大きなトラックのクラクションが鳴り響く。

数メートル先で

車が歩行者に突っ込む事故が起きた。

倒れた女性を支えながら

出血がないか確かめる

目を合わせ、意識が鮮明であるかを確認する。

目立った外傷はないが女性はそれ以上動けない。

妊婦さんではないようでわたしはさらに安心した。

車の運転手は警察へ電話をかけていて

女性のもとへはやってこない。

同じく信号待ちをしていた人は

じぶんの安全がわかるとすぐさま日常に戻った。

たった数秒のことだけれど

もし彼女が心肺停止だったらどうする?

頭から出血していたらどうする?

脚が折れていたらどうする?

病院まで何分?その間にできる処置は?

短時間でいろんなパターンを想像して

彼女のもとへ駆け寄った。

もちろん自分ひとりで

彼女を助けられるなんて思えなかったので

すごく怖かった。

こういう時は周りの人が

一緒に協力してくれるものでしょう?

でも、

救急車はどなたか呼んでいますか?

声を出しても届かず

だれひとり駆け寄ってこなかった。

**提供された資料**
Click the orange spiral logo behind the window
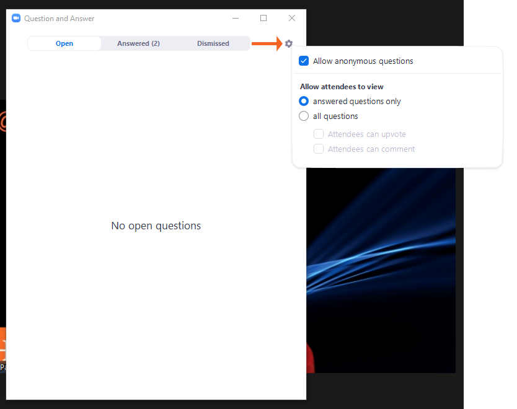click(x=2, y=122)
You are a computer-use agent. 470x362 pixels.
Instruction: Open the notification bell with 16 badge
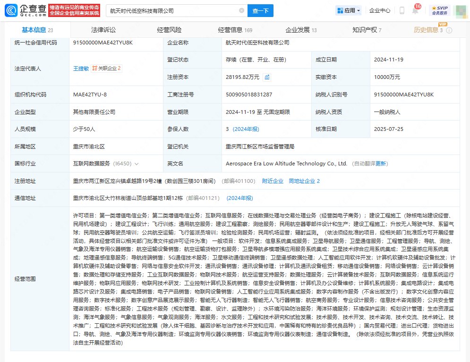pos(415,10)
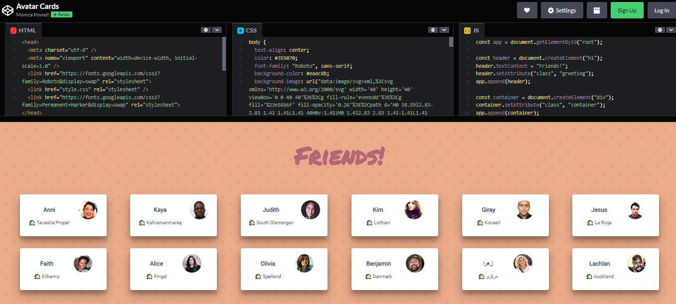The width and height of the screenshot is (676, 304).
Task: Expand the HTML panel dropdown chevron
Action: [x=216, y=30]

**実施する課題**
ページ抜粋によると、事故の後、車の運転手は何をしていましたか。 これらの資料は、ページ抜粋の内容とは関係がありません。

**課題への回答**
警察へ電話をかけていました。